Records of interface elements
** BEGIN **

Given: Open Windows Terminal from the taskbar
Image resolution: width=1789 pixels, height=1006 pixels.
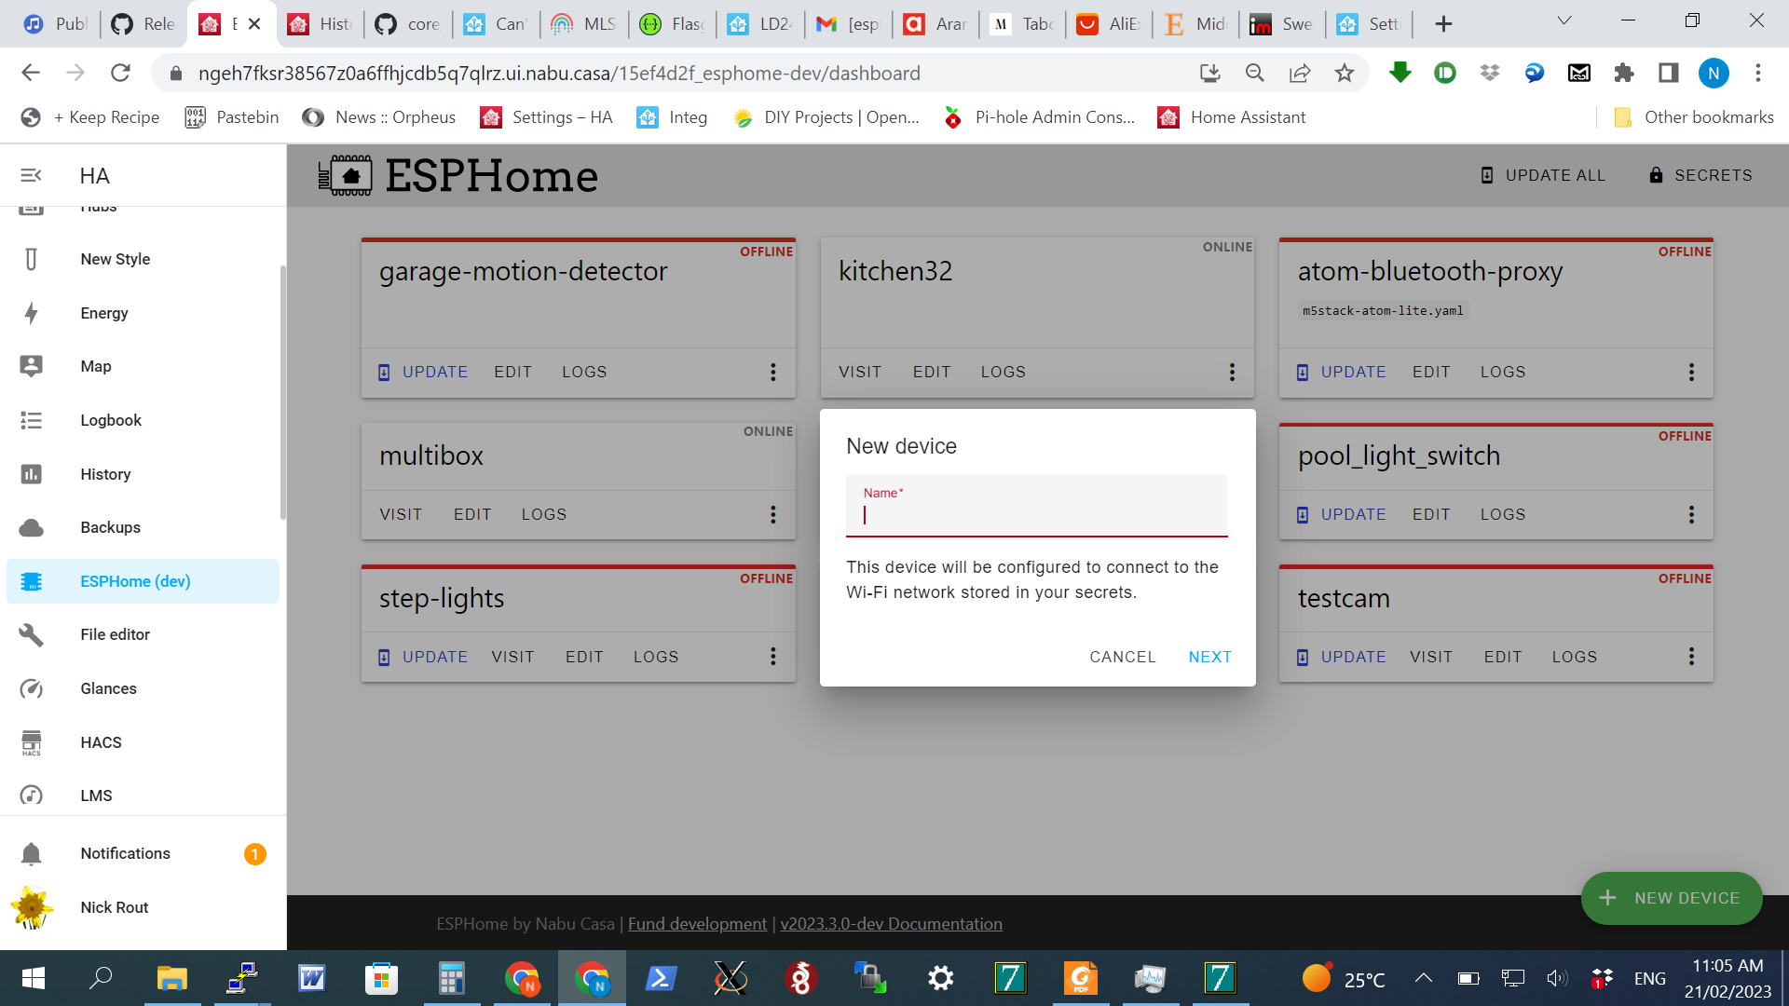Looking at the screenshot, I should pyautogui.click(x=661, y=979).
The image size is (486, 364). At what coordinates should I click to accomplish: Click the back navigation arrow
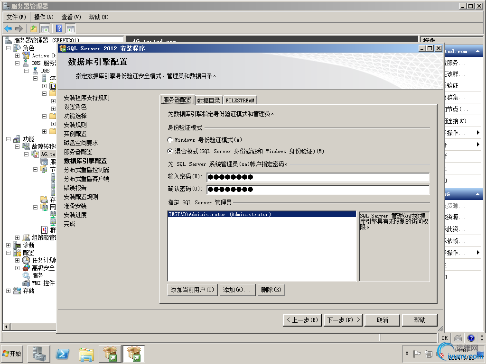click(7, 28)
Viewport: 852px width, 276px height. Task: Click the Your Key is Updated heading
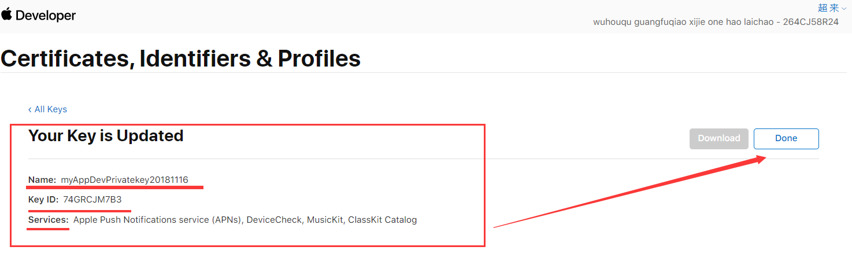click(x=106, y=136)
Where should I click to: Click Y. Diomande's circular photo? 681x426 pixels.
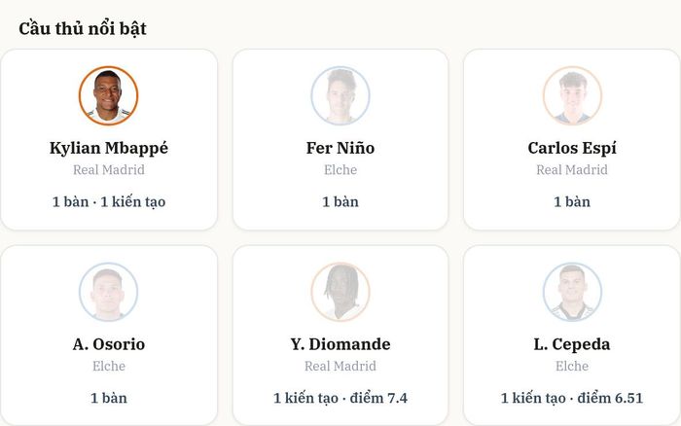click(341, 292)
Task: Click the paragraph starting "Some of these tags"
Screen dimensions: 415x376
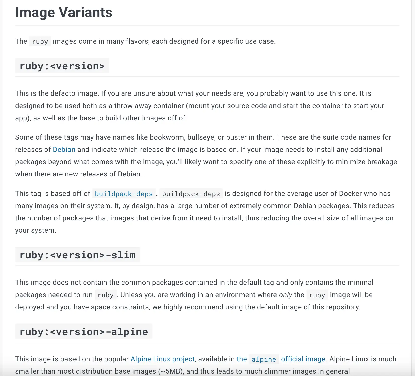Action: pos(201,156)
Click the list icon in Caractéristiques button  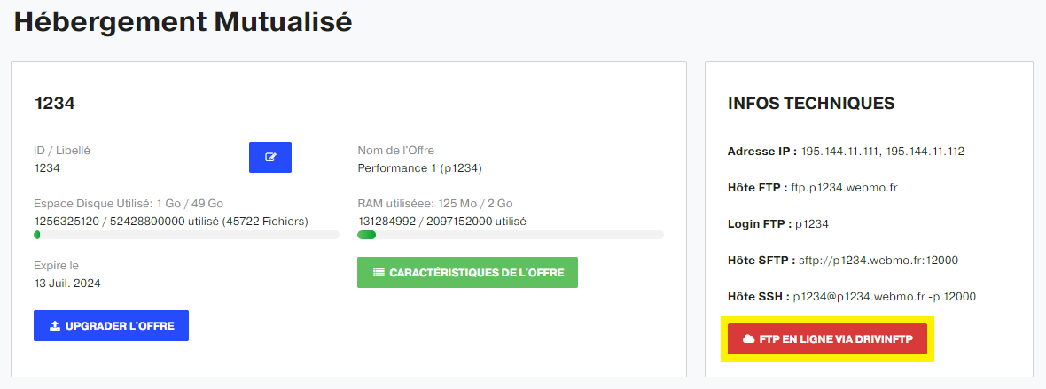[379, 273]

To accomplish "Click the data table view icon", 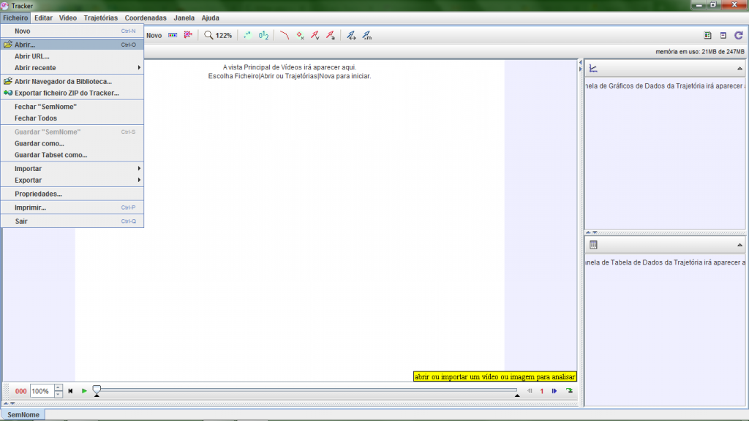I will click(593, 245).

** END **

* _Job_
Copy the records word for word from their first line up to and including the line that contains "click(x=106, y=136)". Leave the pictures out of your copy.

* _Correct result_
Given: Open Windows Terminal from the taskbar
Image resolution: width=1789 pixels, height=1006 pixels.
Looking at the screenshot, I should pyautogui.click(x=661, y=979).
The image size is (486, 364). At what coordinates should I click to accomplish: Click the back navigation arrow
click(7, 28)
Viewport: 852px width, 276px height. Task: Click the Your Key is Updated heading
click(x=106, y=136)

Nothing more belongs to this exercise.